- _What you need to do_: Counting every line in the records below that holds "column", give the total and add nothing.

- _Stored data_:
________________________________________

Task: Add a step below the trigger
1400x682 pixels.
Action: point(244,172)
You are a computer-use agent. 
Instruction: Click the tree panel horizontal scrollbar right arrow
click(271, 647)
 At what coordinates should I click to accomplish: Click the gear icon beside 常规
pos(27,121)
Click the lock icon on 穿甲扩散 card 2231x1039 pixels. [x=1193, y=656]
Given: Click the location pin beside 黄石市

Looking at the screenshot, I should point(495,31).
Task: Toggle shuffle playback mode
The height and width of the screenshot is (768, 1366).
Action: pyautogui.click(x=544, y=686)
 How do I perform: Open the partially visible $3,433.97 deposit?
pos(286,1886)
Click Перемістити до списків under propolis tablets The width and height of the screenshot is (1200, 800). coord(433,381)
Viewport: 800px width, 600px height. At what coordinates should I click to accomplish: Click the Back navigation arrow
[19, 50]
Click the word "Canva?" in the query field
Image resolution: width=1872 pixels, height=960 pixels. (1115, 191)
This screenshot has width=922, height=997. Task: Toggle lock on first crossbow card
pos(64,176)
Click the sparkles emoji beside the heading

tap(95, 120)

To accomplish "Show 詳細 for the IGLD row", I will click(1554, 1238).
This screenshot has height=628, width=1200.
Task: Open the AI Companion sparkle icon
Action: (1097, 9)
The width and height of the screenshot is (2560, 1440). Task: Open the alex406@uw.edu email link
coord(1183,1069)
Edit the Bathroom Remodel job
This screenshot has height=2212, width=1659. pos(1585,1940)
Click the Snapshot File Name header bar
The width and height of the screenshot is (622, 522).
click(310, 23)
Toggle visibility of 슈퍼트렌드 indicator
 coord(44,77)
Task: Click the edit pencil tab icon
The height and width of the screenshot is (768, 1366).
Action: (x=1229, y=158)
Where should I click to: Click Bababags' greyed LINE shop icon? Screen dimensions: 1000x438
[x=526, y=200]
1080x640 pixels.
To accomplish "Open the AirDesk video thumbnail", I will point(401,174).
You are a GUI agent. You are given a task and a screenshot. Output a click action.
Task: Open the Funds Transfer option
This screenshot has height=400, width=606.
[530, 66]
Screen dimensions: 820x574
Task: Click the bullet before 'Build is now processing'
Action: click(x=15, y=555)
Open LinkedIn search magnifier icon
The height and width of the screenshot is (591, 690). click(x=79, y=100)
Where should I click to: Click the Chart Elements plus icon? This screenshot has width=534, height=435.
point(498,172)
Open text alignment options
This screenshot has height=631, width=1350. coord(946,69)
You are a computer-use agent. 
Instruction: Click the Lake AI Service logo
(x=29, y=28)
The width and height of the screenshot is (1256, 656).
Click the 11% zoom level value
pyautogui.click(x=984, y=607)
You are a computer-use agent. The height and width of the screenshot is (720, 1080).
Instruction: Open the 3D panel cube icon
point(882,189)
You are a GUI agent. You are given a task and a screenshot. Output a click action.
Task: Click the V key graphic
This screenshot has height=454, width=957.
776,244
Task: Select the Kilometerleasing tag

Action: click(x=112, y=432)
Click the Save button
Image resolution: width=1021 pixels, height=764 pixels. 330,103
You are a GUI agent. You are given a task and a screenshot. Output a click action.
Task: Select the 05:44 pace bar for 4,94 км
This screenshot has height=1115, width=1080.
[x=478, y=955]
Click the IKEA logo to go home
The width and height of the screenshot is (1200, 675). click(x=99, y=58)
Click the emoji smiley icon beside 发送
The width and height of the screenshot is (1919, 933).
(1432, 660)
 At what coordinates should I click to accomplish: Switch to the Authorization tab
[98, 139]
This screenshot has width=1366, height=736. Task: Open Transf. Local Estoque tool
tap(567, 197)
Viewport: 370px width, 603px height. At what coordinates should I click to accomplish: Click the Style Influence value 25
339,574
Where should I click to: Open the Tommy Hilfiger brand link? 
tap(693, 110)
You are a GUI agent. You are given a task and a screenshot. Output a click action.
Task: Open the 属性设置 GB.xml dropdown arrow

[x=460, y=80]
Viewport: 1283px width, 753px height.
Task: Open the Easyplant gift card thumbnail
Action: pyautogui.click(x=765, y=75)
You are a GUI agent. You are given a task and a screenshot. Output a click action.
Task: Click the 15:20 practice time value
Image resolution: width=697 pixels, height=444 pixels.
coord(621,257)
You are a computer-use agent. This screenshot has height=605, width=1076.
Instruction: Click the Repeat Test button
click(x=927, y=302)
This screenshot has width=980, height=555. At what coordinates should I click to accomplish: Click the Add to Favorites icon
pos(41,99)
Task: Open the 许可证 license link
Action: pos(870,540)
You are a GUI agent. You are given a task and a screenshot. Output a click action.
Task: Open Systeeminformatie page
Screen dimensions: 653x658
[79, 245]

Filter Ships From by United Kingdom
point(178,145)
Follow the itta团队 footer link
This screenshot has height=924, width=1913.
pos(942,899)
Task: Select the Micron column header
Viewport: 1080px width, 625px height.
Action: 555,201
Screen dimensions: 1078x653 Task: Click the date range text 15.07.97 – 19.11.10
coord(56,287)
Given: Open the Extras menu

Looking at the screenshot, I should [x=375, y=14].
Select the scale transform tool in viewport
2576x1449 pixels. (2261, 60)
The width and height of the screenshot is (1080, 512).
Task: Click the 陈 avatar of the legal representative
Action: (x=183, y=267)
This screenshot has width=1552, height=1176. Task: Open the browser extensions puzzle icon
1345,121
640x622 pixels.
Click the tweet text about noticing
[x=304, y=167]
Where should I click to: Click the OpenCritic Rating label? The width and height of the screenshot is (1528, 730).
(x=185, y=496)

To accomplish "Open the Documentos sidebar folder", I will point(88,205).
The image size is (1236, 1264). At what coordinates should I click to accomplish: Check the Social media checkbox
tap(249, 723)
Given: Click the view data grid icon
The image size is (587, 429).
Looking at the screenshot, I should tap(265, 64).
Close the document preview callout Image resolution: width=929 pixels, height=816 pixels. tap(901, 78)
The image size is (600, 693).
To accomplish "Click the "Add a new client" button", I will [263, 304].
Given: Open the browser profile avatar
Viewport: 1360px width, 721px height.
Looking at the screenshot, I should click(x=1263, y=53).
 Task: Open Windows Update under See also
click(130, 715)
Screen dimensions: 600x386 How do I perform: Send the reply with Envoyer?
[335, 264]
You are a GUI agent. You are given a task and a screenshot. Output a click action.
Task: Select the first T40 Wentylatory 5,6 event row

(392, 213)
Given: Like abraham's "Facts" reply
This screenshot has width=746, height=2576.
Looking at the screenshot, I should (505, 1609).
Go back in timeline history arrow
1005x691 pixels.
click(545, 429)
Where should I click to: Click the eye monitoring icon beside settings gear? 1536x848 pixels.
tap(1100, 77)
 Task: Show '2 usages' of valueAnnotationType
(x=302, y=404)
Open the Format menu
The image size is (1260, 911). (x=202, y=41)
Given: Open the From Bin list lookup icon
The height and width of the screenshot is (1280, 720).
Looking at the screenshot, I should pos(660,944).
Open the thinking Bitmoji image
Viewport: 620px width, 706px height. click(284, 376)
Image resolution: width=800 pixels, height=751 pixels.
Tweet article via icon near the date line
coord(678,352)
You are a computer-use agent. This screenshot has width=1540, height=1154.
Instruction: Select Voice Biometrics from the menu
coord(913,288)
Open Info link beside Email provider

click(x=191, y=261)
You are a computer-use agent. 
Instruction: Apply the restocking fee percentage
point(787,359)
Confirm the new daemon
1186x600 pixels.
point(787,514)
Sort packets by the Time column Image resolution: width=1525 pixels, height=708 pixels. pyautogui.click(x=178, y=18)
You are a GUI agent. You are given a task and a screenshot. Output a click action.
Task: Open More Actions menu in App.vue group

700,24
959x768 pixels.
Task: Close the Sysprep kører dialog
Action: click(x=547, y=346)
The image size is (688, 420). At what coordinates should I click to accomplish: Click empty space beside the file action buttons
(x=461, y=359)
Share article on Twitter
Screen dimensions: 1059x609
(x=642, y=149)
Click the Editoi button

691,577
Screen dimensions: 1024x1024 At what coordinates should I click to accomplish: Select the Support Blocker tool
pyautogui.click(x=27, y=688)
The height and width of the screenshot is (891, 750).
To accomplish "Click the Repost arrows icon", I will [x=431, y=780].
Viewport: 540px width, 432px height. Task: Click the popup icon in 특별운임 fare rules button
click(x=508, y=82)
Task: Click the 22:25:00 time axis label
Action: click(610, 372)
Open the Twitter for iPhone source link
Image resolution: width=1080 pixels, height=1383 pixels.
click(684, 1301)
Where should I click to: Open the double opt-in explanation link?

________________________________________

- _Answer to this task_: 2